Skeletal muscle working at near maximal rates can be viewed as a temporary and fairly isolated system (Petrofsky et al. 1981). To match the need for ATP at such times, a minimum set of criteria must be met for a phosphagen to be a useful endogenous fuel.

All currently known phosphagens are substituted phosphoguanidinium compounds. The two best studied systems are phosphocreatine (PCr) and phosphoarginine (PArg), [formed from creatine (Cr) and arginine (Arg) by creatine phosphokinase (CPK) and arginine phosphokinase (APK) respectively]. Creatine itself is formed from methionine, glycine and arginine; in man, this occurs in liver and pancreas, while in some species the first step occurs in the kidney and the second in the liver (Walker, 1979). Creatine is accumulated in skeletal muscles, myocardium and brain, but to my knowledge mechanisms controlling storage amounts are unknown, although feedback repression of synthesis in the liver may limit total availability at these sites (Walker, 1979). Nevertheless, by usual standards, the total pool sizes of PCr + Cr are high (usually about 30μmolg^-1 in WM and somewhat lower in RM, heart and brain). On short- and long-term basis, the amount of PCr available for burst work seems to be controlled by hypertrophy, not by concentration adjustments (Holloszy & Booth, 1976). This is not the case for PArg. It too can be stored at high concentrations (up to 50 μmol g^-1 in some species) but in this case there seems to be a reasonable correlation between burst work capacities and the amount of PArg stored (De Zwaan, 1983).

For a phosphagen to be a useful ATP source, its ∼P group must be transferable to ADP at high rates and at appropriate times. In the case of PCr, this capacity is based upon (i) very high activities of the cytosolic isozyme of CPK and (ii) appropriate kinetic properties (Hochachka, Dobson & Mommsen, 1983a). Within any species, CPK activities are highest in WM, lower in RM, myocardium and brain; comparisons between species indicate that the most CPK occurs in animals capable of high burst speeds, sluggish species having lower activities. A similar relationship appears to hold for PArg kinases (De Zwaan, 1983). These adjustments in enzyme amount per gram muscle would, in themselves, favour high rates of ATP formation from phosphagen when and where needed, a process further facilitated by the kinetic properties of these enzymes.

Another characteristic of a useful phosphagen is that, except at extremes, its utilization should proceed with minimal effect on ATP levels. In this regard, compounds such as PCr can be viewed as being fitted for the job because the equilibrium constant (K_eq) for ATP formation by the CPK reaction is large; at pH 7·0, the K_eq for reaction (1) above is about 2 X 10⁹ (Dawson, Gadian & Wilkie, 1978; Gadian et al. 1981). As a result PCr can be almost completely converted with no change in ATP concentrations (Table 2). It would not do to use another compound (such as nucleotide triphosphate, NTP), with a Keq for hydrolysis similar to that of ATP because the concentration ratio of ATP/ADP would change along with that of NTP/NDP. With this kind of phosphagen, muscle metabolic transitions would sustain much larger fluctuations in ATP levels; using up three-quarters of such a hypothetical ∼P donor, for example, would cause a 75 % decline in ATP concentration. That is why compounds such as PCr, rather than NTPs, have evolved as muscles phosphagens and why the seemingly extreme equilibria of their ∼P group transfer reactions are, in this role, advantageous.

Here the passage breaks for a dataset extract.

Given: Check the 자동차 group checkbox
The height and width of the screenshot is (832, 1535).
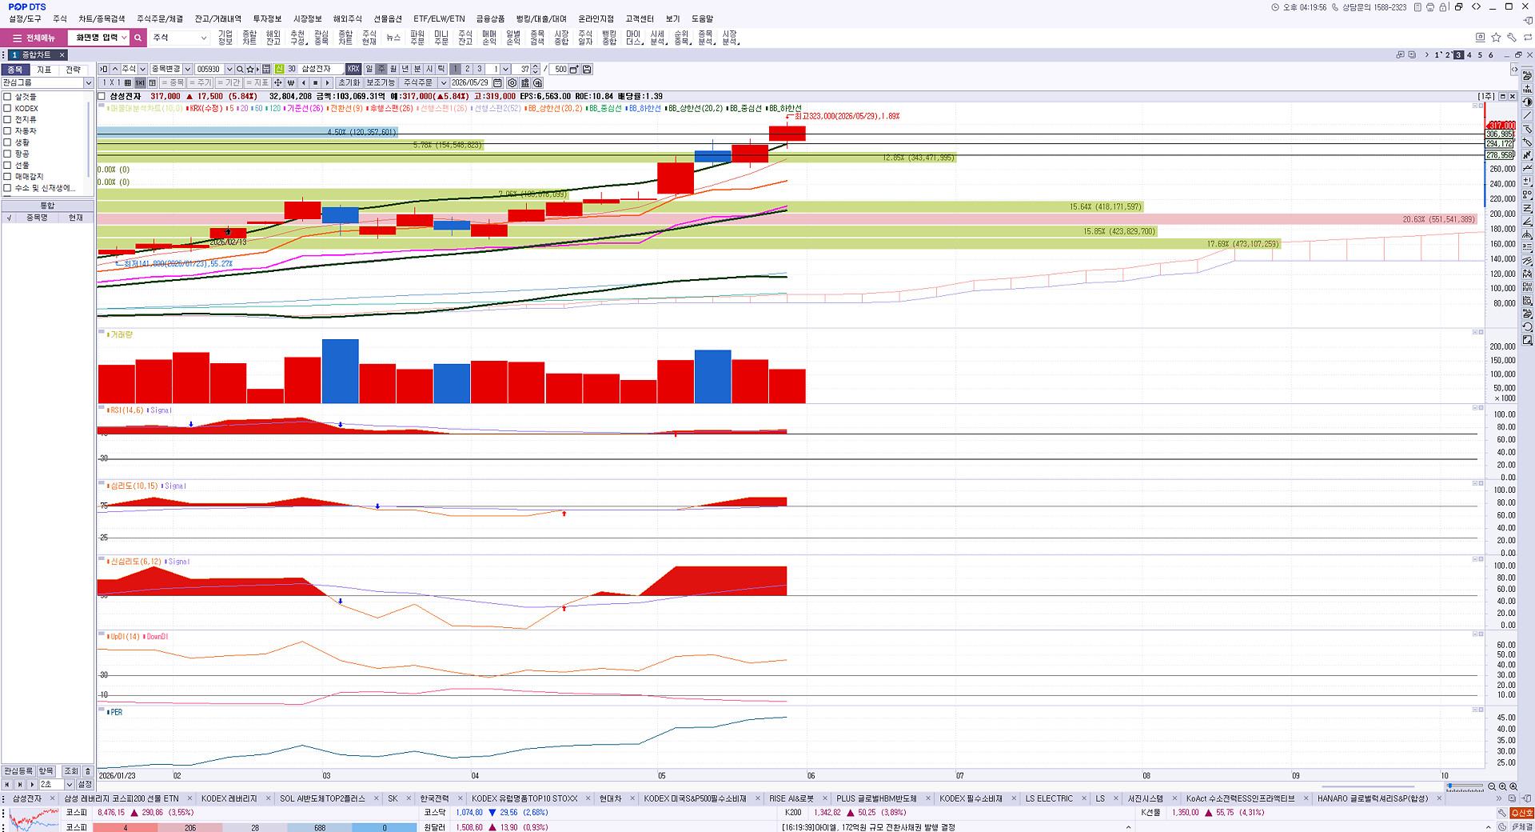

When fully depleting the phosphagen supply the CPK reaction might be expected to lead to ionic and charge perturbations. For example, in the resting state, 30 mmol 1^-1 PCr^2- would require similar amounts of a divalent counterion. Cr is of course uncharged and its accumulation in burst work would appear to leave the cell with an anion gap. This problem is alleviated by CPK coupling to ATPase, since in terms of charge, P ²” is equivalent to PCr^2- ; moreover, the former is a better buffer at near-neutral pH values than all known phosphagens. So the stoichiometry not only avoids serious osmotic or charge imbalances, but simultaneously minimizes perturbing effects of any [H⁺] changes.

The value of phosphagens as fuels would be greatly amplified if they were also usable in aerobic metabolism. For PCr, at least three such aerobic functions have been suggested; namely, in the shuttling of P_i between sites of ATP formation and utilization (Bessman & Geiger, 1981), in the preferential channelling of ATP to SR-bound ATPase (Levitskii et al. 1977), and in the facilitated diffusion of ATP (Meyer, Sweeney & Kushmerick, 1984).

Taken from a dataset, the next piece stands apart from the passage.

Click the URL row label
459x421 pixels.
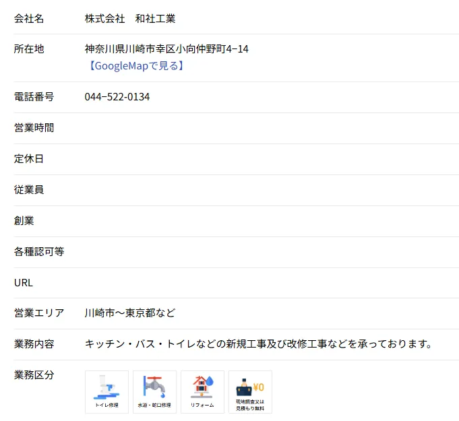tap(24, 283)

In summary, then, two potential advantages can arise from using phosphagens in support of burst muscle work: high power output and effective buffering of ATP levels. We can assert with confidence that the first is more important than the second, because numerous invertebrates (England & Baldwin, 1983) and at least one teleost (G. P. Dobson, P. W. Hochachka & T. P. Mommsen, in preparation) are known to sustain very large drops in [ATP] during intense muscle work. Thus maintenance of [ATP] duringintense muscle work is neither universal nor absolutely necessary. On the other hand, in all systems we know about the power output of muscles working on phosphagen as fuel is higher than that obtainable from any other pathways.

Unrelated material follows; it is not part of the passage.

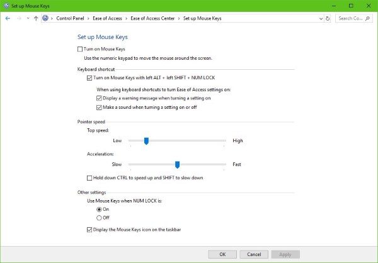
Task: Go to Control Panel breadcrumb
Action: point(70,18)
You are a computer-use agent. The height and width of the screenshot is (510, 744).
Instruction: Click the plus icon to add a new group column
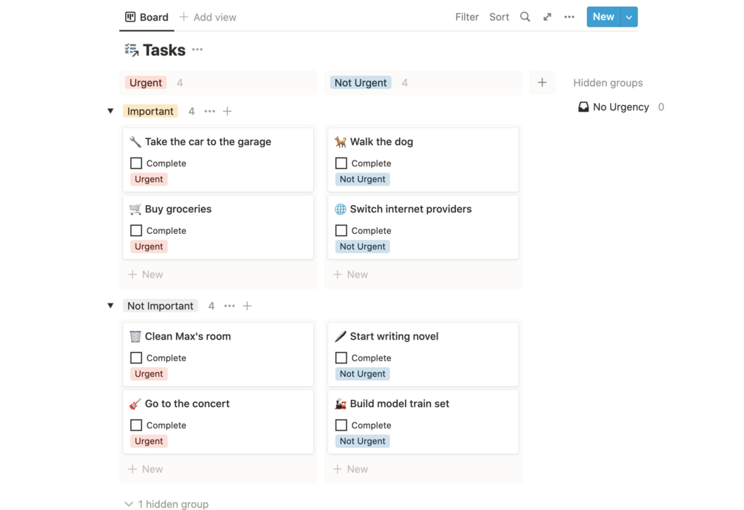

Phosphagens, however, show some critical limitations, the most obvious being the 30-50 mmol I^-1 maximum storage level (placing a modest ceiling on the total amount of muscle work supportable by this fuel). Again, we can make this assertion with confidence, since muscles in many animals store less, but none are known which store more, than this amount. While my analysis cannot specify the exact basis for limits to phosphagen storage, the most likely reasons seem to be either: (i) that phosphagens are strongly anionic (and if levels were too high they would begin to create undesirable effects), or (ii) that the amount of phosphagen-derived P₁ could lead to significant metabolic perturbations. Whatever the underlying reasons, the modest limit put on storage amount means that phosphagen-based work is only possible for very short times (5-10 s in mammals, for example) ; any further muscle work therefore requires a back-up pathway for ATP replenishment.

Under 02-limiting conditions, anaerobic glycogenolysis or glycolysis appears to be the main ‘back-up’ mechanism for ATP replenishment after phosphagen supplies are depleted. In invertebrates, the potentials also exist for energetically more efficient fermentations pathways, such as glycogen → succinate or glycogen→ propionate, as well as others, with or without coupling to aspartate → succinate (see Hochachka, 1980).

Since the high power output supported by anaerobic glycolysis (second only to phosphagen hydrolysis) also exceeds a critical threshold (Petrofsky et al. 1981), muscle in this state is still a relatively isolated system. As with phosphagens, this sets conditions and limits which must be met in order for a compound to be a useful fermentable fuel for muscle work.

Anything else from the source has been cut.